- [文書抜粋]:
セッション情報 一般演題

タイトル 130:

エカベトナトリウム注腸にて改善がみられたNSAIDs起因性大腸病変の1例

演者 藤本 千夏(宮崎医科大学 第2内科)
共同演者 宮田 義史(宮崎医科大学 第2内科), 沼田 政嗣(宮崎医科大学 第2内科), 山本 章二朗(宮崎医科大学 第2内科), 田原 良博(宮崎医科大学 第2内科), 岩満 章浩(宮崎医科大学 第2内科), 岩切 久芳(宮崎医科大学 第2内科), 中西 千尋(宮崎医科大学 第2内科), 宮路 紫織(宮崎医科大学 第2内科), 加藤 順也(宮崎医科大学 第2内科), 堀 剛(宮崎医科大学 第2内科), 林 克裕(宮崎医科大学 第2内科), 坪内 博仁(宮崎医科大学 第2内科)

- [課題の指示]:
上の文書抜粋の演題で、NSAIDs起因性大腸病変に改善がみられたのは何によってか。

- [提示記録]:
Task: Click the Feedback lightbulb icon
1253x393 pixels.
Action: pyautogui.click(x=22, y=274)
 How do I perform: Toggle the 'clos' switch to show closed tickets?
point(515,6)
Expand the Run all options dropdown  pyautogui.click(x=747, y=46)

==

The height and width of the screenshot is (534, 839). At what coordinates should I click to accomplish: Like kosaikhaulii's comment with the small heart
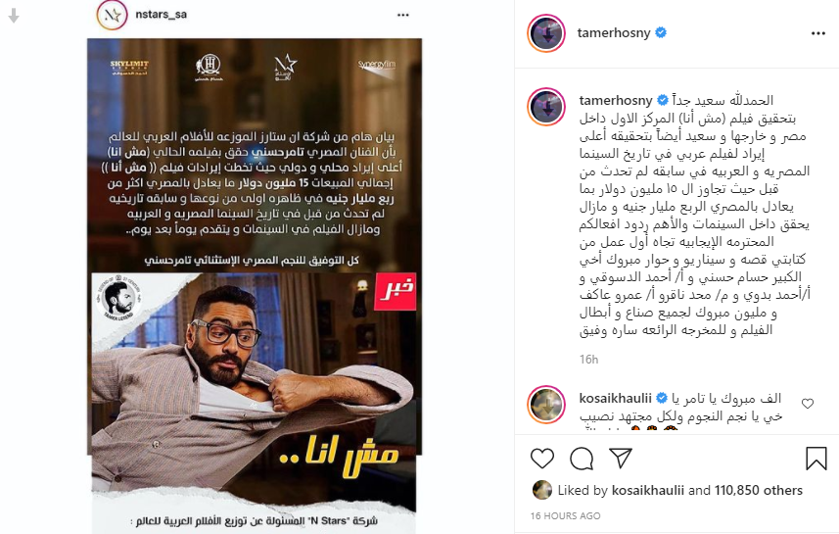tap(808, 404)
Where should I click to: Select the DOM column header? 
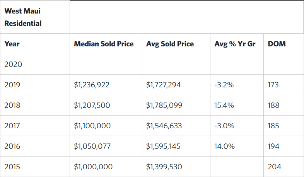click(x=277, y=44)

==

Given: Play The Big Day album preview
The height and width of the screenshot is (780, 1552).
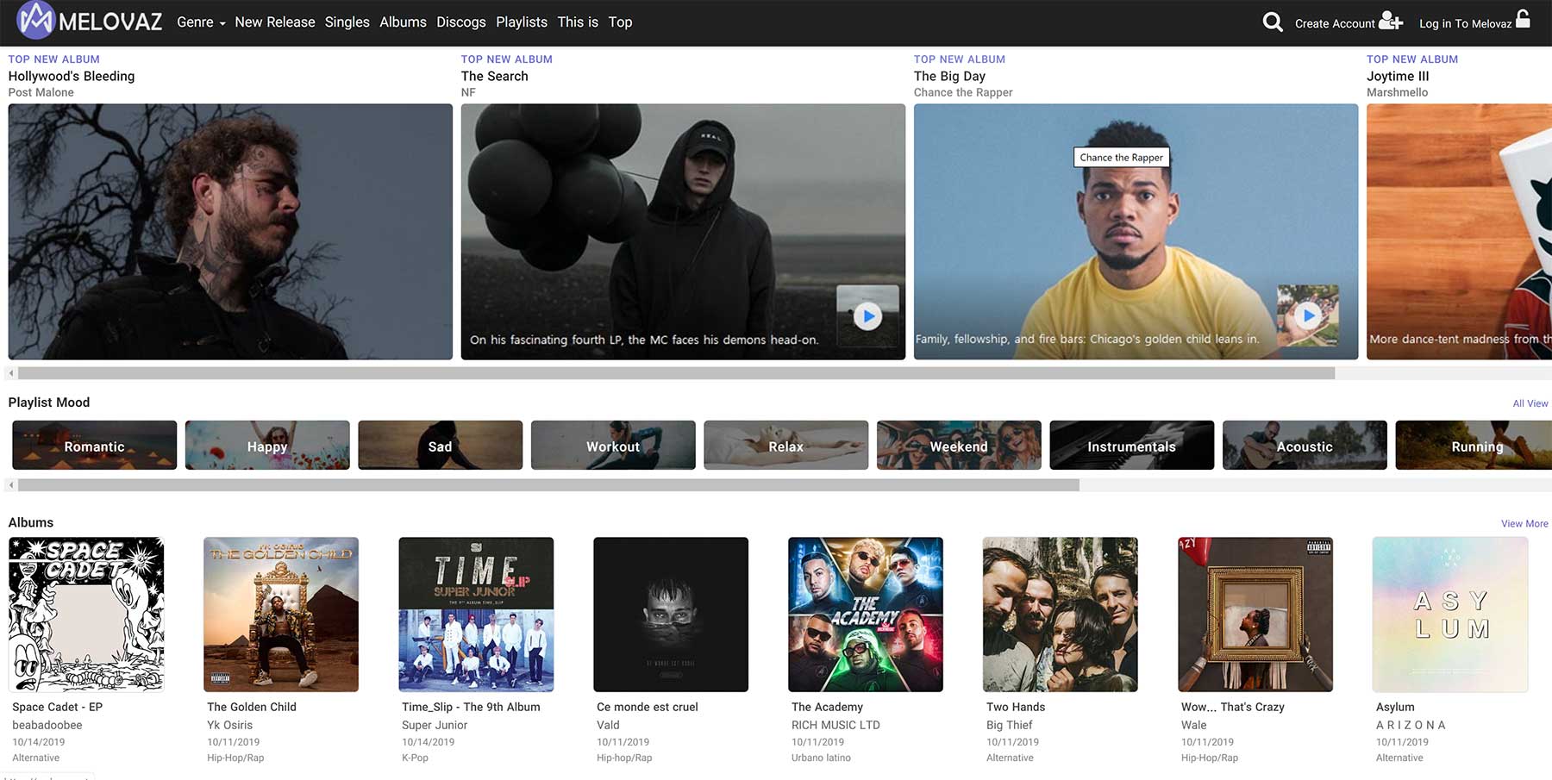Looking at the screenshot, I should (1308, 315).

- [解答]:
エカベトナトリウム注腸によって改善がみられた。